Jonathan Wosen Freelance Writer GEN

Forming Beta Cells from Stem Cells

A century ago, type 1 diabetes was a death sentence. Now, it’s a daily struggle. When blood sugar soars, diabetics risk damage to their eyes, kidneys, and nerves. And when blood sugar dips too low, vital organs like the heart and brain shut down, leading to lightheadedness or even coma.

Normally, the pancreas regulates blood sugar. A special population of cells, known as beta cells, make insulin, which helps the body soak up excess blood sugar after a meal. In type 1 diabetes, the immune system kills these cells. To compensate, patients inject themselves with insulin and check their blood sugar levels before and after meals.

It’s a stressful task, though recent advances have helped. The major insulin makers — including Sanofi, Novo Nordisk, and Eli Lilly — offer slow- and fast-acting insulins to help patients control their blood sugar throughout the day. And in 2016, the FDA approved the first ‘artificial pancreas,’ a device that combines a blood sugar monitor and an insulin pump to automatically give patients the dose of insulin that they need.

These treatments aim to make up for the loss of beta cells. But a group of scientists has another solution: put the beta cells back in. The idea may sound too simple to be true, but it’s already yielded promising results and could free type 1 diabetics from having to inject insulin.  

“What we would like to put back into diabetic patients is not just the hormone insulin, we would love to put back the beta cells,” said Matthias Hebrok, Ph.D., director of the UCSF Diabetes Center. “The beta cell is such a beautifully fine-tuned machine that it would … completely regulate sugar levels.”

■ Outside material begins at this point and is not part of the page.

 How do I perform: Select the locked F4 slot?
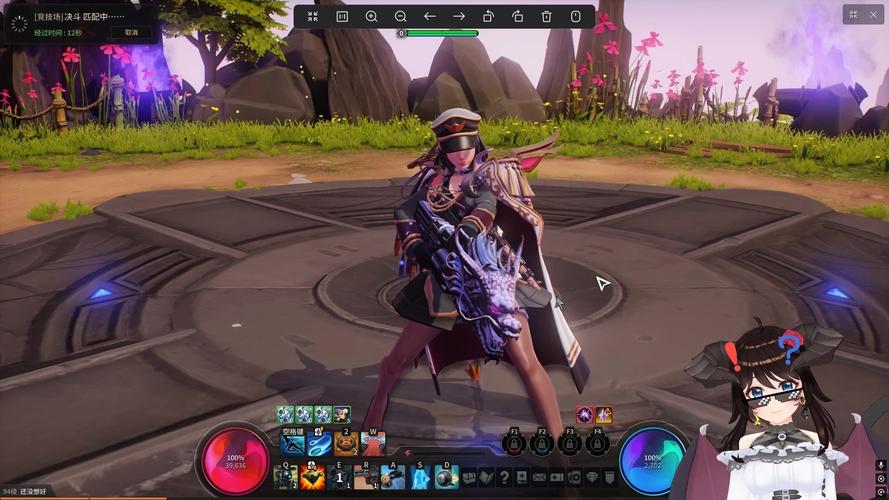coord(598,443)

Beta cell transplants have already been done using cells from deceased organ donors. These cells grow in small clusters called islets, and over 1,500 diabetics have received islet transplantations.

The procedure requires lifelong antirejection drugs to protect the transplanted beta cells, and is reserved for patients with unusually hard-to-treat cases of disease. But, thanks to improvements in the procedure, half of recipients remain off insulin five years after transplant.

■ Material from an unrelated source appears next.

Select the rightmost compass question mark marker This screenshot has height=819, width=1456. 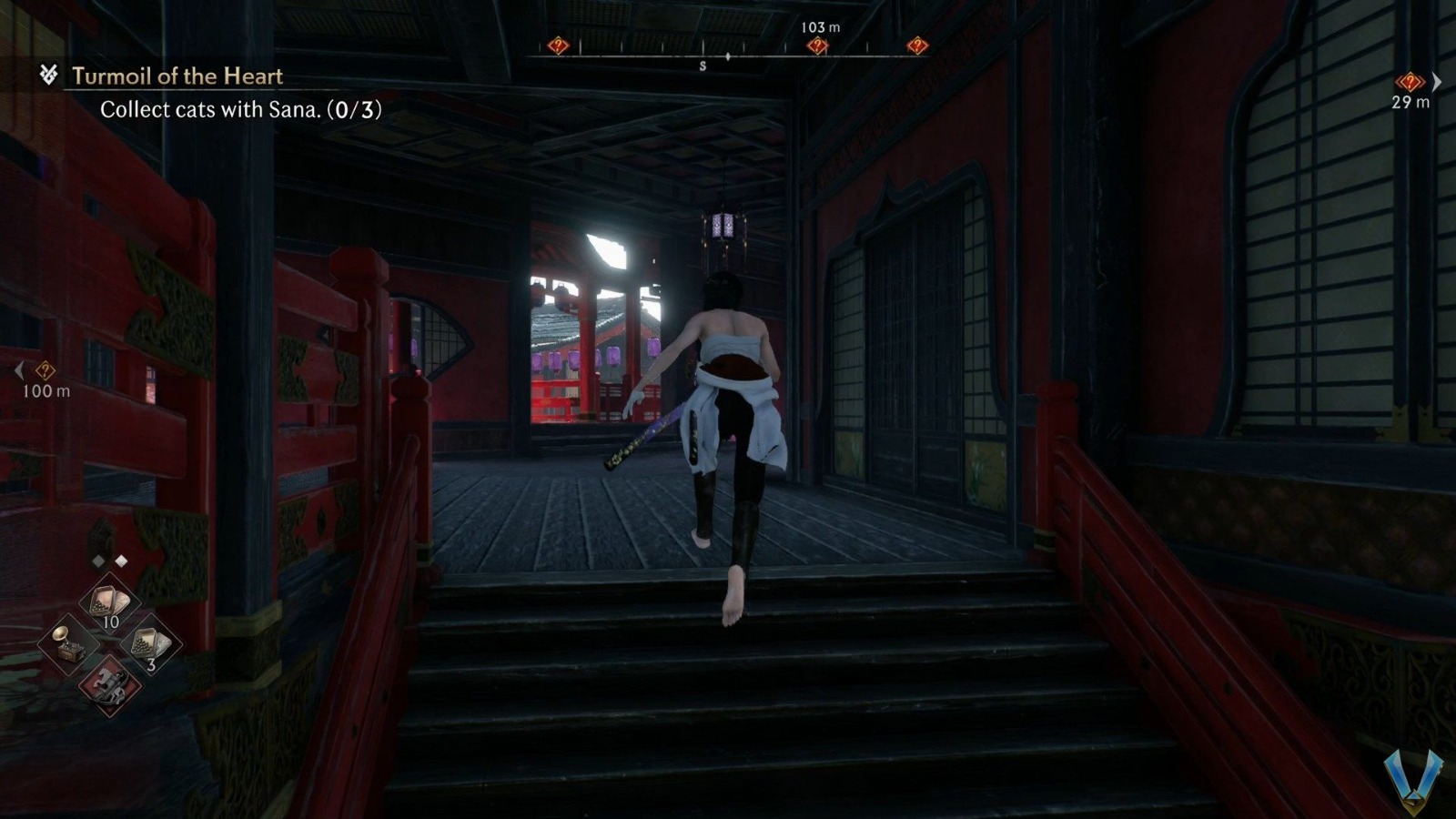(917, 44)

“These are people who cannot normally have a regular life … They cannot drive. If it’s a mom walking around with her kids — imagine [fainting] in the middle of the street. It’s really problematic. So an islet transplantation can really change their life,” said Maria Cristina Nostro, Ph.D., professor of physiology at the University of Toronto.

But islet transplants wouldn’t work as a general therapy for type 1 diabetes. The issue boils down to basic supply and demand. Each year, organs from 7,000 donors are available in the US, but, in most cases, pancreatic islets — which are sensitive to stress and damage — cannot be salvaged. By comparison, up to three million Americans have type 1 diabetes. 

Using Embryonic Stem Cells

So scientists are trying a different tack: forming beta cells from stem cells. Embryonic stem cells give rise to all the cells of the body, and researchers can make these cells become beta cells by controlling the genes they switch on and off. Large numbers of beta cells could be grown in a lab and then transplanted into a patient. In theory, stem cells would be an unlimited source of beta cells, as they can divide and replenish themselves.

Because embryonic stem cells can grow into any cell type, one hurdle to overcome is the risk of forming unwanted, non-pancreas cells that could make cell-replacement therapy ineffective or unsafe.

“You don’t want to transplant something that would give rise to a mini-gut at the same time as your potential pancreatic cell. You want to transplant into the patient something that is as close as possible to only pancreas,” said Dr. Nostro.

To get purer populations of cells for transplant, Dr. Nostro and colleagues identified a surface protein made by cells fated to become pancreas cells. When grown in a dish, these cells can be coaxed to make insulin — a key property of beta cells. The findings were published in Nature Communications in August 2017. The group’s next step will be transferring these early pancreas cells into a mouse model of diabetes to test whether they stabilize blood sugar levels.

A separate team of researchers at Denmark’s University of Copenhagen discovered the same protein earlier this summer. The project’s leader, assistant professor Jacqueline Ameri, Ph.D., now plans to form a spinout company known as PanCryos, which will be devoted to stem cell therapies for type 1 diabetes. Novo Nordisk, the world’s largest maker of diabetes drugs, is already supporting the work through its Novo Seeds fund for new biotech companies.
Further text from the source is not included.